> What the exercise asks:
Transcribe every line of the listing below verbatim, omitting the pictures.

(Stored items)
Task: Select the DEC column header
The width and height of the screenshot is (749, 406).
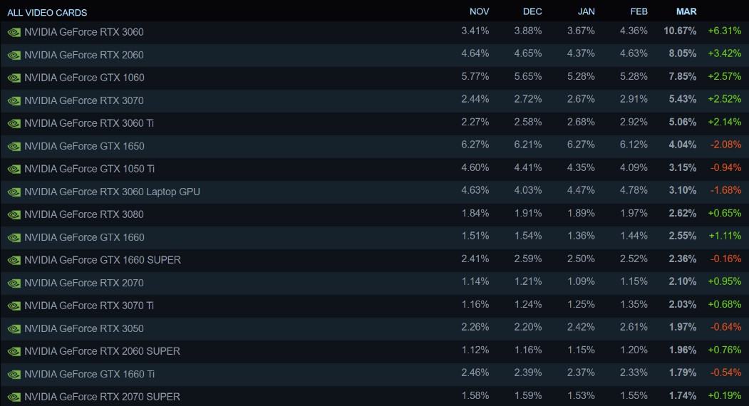Action: tap(532, 11)
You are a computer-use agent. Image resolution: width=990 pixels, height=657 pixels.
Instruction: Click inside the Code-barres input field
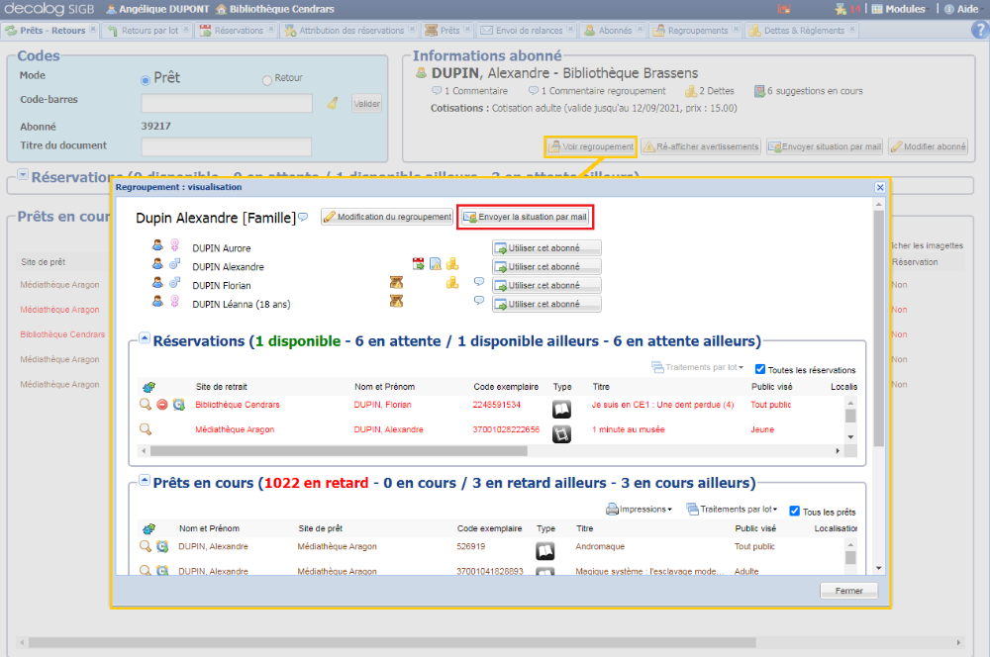point(226,102)
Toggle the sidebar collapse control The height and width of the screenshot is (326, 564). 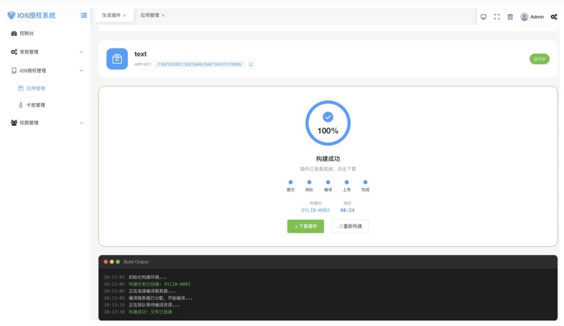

> Solution to this problem:
Task: Select the DEC column header
The width and height of the screenshot is (749, 406).
Action: tap(532, 11)
You are a computer-use agent. Image resolution: width=990 pixels, height=657 pixels.
Instruction: Click inside the Code-barres input field
point(226,102)
Toggle the sidebar collapse control The height and width of the screenshot is (326, 564). 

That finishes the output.